#### [DA FARE]
**1.** Rispondi a queste domande sul brano su Franco Denti e il Lugano:
(a) Contro quale squadra giocava il Lugano quando Köbi Kuhn strattonò Denti?
(b) In che anno Denti, da medico sociale, si scontrò con Stéphane Chapuisat a Cornaredo?
(c) Di quale partita era la vigilia quando Denti incontrò il Crus a Berna?
**2.** Riporta senza alcuna modifica il passo del brano su Franco Denti e il Lugano che si apre con le parole contenenti "LUGANO - Giocatori, allenatore" e si chiude con "con Köbi Kuhn.".
**3.** Prosegui il brano su Franco Denti e il Lugano a partire dalla sua ultima frase.

#### [BRANO ESTRATTO]
========================================================================

LUGANO - Giocatori, allenatore e dirigenti contano tantissimo, ma la vera ricchezza di una società, club o nazionale non fa differenza, sono i tifosi. Come Franco Denti, innamoratosi definitivamente del Lugano dopo un bisticcio con Köbi Kuhn.
«Oggi si chiamano raccattapalle, una volta erano i ball boys. Ecco io ero un ball boy del grande Lugano di fine anni '60-inizio anni '70 - ci ha raccontato proprio il presidente dell'Ordine dei medici del Canton Ticino - Durante una partita contro lo Zurigo il risultato era in nostro favore, non ricordo se si stesse vincendo o pareggiando, e la palla uscì proprio vicino a dov’ero posizionato. Come da ordini del prepartita, in quella situazione temporeggiai un po’ e così fui raggiunto e strattonato da Köbi Kuhn, capitano e bandiera dello Zurigo. A quel punto tutti quelli presenti sulla panchina bianconera, che era lì a pochi passi, si alzarono per difendermi. Ecco, quell’episodio mi fece entrare nel cuore il club. Non ne è più uscito».
Qual è la cosa più pazza che hai fatto o saresti disposto a fare per il Lugano?
«Oh ne ho fatte tante. Me ne viene in mente una in cui il Lugano era ancora Malcantone Agno. Ero il medico sociale del club e ovviamente seguivo le partite dalla panchina. Nel 2003 a Cornaredo, in uno scontro in Coppa Svizzera con lo Young Boys, annullai Stéphane Chapuisat, quello che era forse il miglior giocatore svizzero dell’epoca. A metà primo tempo cominciammo a beccarci e a litigare e continuammo fino alla fine. Noi vincemmo, lui non combinò nulla e al triplice fischio dell’arbitro si mise a rincorrermi. Non mi prese, ero in forma. Ci deve essere ancora qualche filmato in giro. Un altro aneddoto riguarda l’incontro casuale, a circa mezzanotte, nelle vie di Berna, con il Crus. Era la notte prima della finale di Coppa Svizzera del 2022. Ci abbracciammo e lui commentò: “Ci sei anche tu, Doc. Allora vinciamo di sicuro”».

========================================================================

#### [INFORMAZIONI]

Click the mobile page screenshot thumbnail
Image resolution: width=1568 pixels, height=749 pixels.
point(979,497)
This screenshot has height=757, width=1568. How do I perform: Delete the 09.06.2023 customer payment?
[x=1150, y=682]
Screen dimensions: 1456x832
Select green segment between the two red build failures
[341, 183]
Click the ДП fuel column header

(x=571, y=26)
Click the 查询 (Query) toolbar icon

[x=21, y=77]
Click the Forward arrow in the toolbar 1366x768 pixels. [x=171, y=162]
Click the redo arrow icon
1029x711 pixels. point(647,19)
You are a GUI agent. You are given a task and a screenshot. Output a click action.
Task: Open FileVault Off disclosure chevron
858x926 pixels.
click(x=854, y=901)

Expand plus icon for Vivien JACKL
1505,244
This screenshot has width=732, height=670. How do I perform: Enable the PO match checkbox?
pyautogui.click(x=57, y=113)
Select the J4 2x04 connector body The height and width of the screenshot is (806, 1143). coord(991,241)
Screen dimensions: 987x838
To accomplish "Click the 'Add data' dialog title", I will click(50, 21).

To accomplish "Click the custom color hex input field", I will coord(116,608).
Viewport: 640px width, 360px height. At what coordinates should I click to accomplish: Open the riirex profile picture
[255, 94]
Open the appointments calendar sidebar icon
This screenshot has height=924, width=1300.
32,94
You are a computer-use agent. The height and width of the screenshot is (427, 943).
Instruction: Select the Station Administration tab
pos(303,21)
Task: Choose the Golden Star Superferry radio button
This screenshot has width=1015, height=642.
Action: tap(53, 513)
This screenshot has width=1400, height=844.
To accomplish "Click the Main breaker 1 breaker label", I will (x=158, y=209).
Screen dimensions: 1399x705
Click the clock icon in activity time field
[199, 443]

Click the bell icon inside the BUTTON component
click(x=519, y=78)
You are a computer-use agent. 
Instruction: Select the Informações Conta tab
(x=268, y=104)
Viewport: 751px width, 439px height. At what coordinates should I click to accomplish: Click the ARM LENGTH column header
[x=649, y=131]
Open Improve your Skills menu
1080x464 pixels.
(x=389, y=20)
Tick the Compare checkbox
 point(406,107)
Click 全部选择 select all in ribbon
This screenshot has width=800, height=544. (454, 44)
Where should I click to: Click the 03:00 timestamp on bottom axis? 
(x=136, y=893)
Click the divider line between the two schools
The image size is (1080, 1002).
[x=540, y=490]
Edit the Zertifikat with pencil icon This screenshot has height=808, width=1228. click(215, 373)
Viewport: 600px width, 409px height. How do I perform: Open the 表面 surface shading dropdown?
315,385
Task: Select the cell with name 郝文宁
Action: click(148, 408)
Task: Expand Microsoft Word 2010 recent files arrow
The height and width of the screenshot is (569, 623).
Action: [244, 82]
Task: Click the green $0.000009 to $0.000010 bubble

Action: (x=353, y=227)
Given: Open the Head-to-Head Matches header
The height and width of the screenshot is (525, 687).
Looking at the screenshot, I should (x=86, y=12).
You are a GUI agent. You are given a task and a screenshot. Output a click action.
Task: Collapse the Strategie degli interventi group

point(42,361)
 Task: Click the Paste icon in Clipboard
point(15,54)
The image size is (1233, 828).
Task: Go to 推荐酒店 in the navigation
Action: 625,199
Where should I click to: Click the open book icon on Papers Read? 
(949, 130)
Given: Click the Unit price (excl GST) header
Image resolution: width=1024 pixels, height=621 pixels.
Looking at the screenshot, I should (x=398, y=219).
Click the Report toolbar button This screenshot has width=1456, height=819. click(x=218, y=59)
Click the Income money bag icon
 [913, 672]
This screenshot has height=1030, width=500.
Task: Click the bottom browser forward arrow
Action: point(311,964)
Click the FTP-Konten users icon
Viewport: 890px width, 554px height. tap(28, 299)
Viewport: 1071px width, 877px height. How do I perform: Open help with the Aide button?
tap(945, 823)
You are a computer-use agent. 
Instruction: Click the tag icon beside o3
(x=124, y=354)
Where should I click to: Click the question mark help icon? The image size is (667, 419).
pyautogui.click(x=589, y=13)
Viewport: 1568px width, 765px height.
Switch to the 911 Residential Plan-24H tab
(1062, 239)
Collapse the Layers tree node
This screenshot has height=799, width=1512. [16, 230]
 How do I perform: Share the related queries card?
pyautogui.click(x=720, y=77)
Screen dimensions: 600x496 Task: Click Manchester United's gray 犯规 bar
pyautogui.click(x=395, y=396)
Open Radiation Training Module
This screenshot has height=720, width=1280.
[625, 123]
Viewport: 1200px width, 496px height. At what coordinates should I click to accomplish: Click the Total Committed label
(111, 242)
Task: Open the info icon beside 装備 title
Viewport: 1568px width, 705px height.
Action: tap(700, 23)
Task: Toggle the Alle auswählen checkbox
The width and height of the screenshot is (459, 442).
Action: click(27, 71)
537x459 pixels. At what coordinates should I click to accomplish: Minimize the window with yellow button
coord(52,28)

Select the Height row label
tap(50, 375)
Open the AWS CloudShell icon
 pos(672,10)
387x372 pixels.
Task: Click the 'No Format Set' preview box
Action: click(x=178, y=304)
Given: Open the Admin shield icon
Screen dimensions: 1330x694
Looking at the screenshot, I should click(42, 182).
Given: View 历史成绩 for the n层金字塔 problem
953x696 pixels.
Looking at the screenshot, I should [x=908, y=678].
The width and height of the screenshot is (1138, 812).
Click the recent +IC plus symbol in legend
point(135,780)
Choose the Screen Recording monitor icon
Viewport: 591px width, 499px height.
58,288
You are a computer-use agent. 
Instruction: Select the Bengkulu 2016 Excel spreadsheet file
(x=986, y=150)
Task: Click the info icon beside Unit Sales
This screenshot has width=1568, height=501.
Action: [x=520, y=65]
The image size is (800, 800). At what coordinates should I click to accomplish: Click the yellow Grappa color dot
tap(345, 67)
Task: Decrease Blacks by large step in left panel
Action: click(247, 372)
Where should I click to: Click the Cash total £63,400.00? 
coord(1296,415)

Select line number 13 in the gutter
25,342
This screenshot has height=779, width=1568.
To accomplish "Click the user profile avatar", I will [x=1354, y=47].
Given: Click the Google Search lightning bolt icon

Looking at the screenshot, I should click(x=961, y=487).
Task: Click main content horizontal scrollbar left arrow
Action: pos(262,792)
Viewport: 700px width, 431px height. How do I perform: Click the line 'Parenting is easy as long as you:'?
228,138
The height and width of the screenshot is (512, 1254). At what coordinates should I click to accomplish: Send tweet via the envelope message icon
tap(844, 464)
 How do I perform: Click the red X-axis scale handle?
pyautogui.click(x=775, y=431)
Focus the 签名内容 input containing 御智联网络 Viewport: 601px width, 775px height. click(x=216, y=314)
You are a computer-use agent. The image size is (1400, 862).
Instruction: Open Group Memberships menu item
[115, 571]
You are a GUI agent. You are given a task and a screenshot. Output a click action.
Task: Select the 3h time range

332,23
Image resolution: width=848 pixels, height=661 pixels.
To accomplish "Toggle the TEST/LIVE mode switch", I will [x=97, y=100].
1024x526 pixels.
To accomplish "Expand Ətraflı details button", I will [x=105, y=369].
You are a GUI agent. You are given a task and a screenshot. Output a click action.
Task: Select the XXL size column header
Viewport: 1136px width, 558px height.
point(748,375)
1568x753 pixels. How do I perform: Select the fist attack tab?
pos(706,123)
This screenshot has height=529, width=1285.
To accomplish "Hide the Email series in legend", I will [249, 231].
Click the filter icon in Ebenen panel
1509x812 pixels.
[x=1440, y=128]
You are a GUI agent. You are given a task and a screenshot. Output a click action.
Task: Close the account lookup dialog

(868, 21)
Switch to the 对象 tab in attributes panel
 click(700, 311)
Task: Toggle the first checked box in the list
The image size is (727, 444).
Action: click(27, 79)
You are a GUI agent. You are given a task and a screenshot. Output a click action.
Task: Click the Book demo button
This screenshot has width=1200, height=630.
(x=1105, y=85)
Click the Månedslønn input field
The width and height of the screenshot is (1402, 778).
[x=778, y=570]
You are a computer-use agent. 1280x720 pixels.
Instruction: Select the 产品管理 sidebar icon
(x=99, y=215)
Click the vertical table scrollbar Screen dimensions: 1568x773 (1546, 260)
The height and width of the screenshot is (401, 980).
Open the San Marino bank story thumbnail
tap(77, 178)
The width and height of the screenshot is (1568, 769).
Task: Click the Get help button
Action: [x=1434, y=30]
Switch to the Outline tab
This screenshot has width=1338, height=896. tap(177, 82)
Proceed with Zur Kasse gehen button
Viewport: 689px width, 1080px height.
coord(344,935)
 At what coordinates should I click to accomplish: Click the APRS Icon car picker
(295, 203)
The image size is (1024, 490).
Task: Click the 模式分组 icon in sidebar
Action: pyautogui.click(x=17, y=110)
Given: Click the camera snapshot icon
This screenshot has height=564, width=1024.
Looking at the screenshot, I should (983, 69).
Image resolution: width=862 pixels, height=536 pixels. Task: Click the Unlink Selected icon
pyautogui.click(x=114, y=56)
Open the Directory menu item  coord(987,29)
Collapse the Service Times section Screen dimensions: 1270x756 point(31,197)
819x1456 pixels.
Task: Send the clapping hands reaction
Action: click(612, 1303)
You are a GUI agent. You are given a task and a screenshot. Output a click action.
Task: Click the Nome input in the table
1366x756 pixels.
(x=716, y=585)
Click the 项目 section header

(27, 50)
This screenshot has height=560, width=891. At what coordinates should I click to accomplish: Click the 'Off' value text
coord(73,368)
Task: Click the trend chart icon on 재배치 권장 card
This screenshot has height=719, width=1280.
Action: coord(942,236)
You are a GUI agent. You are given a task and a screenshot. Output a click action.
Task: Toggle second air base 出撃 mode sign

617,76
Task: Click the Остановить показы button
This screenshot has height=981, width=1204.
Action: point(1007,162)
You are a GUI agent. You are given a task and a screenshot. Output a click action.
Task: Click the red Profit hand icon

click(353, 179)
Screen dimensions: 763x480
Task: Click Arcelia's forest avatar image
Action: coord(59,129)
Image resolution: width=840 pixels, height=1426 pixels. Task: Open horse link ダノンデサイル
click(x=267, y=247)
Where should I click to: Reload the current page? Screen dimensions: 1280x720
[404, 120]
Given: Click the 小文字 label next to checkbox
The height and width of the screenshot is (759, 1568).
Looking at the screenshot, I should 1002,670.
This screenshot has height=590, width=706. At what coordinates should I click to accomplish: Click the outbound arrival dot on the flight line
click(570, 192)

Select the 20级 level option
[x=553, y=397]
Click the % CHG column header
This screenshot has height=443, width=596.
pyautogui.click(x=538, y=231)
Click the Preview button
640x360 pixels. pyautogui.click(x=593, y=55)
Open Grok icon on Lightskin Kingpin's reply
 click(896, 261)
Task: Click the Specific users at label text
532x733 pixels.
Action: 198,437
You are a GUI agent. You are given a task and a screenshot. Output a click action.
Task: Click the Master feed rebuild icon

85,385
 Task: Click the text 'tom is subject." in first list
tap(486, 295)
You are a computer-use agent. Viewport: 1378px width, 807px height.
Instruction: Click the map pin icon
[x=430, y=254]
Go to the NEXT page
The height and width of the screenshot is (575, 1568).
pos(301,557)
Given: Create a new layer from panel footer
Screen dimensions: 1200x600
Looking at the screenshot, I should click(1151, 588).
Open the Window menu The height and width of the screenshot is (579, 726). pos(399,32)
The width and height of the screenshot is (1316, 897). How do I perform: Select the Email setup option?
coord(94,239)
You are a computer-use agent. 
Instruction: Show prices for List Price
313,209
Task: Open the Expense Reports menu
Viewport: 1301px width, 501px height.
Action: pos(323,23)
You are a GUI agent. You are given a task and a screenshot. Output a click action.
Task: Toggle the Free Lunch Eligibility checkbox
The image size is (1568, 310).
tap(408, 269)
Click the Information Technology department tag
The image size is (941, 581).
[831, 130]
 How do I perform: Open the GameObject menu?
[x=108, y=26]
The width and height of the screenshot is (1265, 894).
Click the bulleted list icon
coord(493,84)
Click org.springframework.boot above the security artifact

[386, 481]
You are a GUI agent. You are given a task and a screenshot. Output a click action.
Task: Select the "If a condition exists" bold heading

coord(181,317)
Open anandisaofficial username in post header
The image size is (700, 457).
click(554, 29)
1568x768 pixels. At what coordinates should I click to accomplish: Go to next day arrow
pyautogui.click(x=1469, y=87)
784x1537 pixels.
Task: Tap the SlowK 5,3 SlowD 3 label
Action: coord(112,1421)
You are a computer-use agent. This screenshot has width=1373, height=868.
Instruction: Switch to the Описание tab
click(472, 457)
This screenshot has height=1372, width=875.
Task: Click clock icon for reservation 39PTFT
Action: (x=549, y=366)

========================================================================

#### [RISPOSTE NUMERATE]
**1.**
(a) Lo Zurigo.
(b) Nel 2003.
(c) La finale di Coppa Svizzera del 2022.

**2.**
LUGANO - Giocatori, allenatore e dirigenti contano tantissimo, ma la vera ricchezza di una società, club o nazionale non fa differenza, sono i tifosi. Come Franco Denti, innamoratosi definitivamente del Lugano dopo un bisticcio con Köbi Kuhn.

**3.**
C’è un giocatore che ruberesti o avresti rubato a qualche altra squadra?
«Il portiere Marcel Kunz, quello del Basilea anni '60-'70. Ma non per farlo scendere in campo. Noi avevamo Mario Prosperi che era molto più forte ma che, in quanto ticinese, in Nazionale veniva impiegato molto poco. Kunz era un brocco al suo cospetto: l’avrei preso per tenerlo in panchina a Lugano. Così la maglia numero 1 della Svizzera sarebbe stata tutta per Prosperi».
Come valuti il momento attuale?
«Abbiamo una grande squadra. Con un grande allenatore. Ho conosciuto Mattia Croci-Torti da medico del Malcantone Agno e del Lugano e sono felicissimo per lui. In campo era un bel giocatore, dava sempre il massimo. È metodico e professionale. È uno dei pochi tecnici in grado, con sostituzioni e accorgimenti tattici, di cambiare la partita in corsa».
Cosa pensi della società?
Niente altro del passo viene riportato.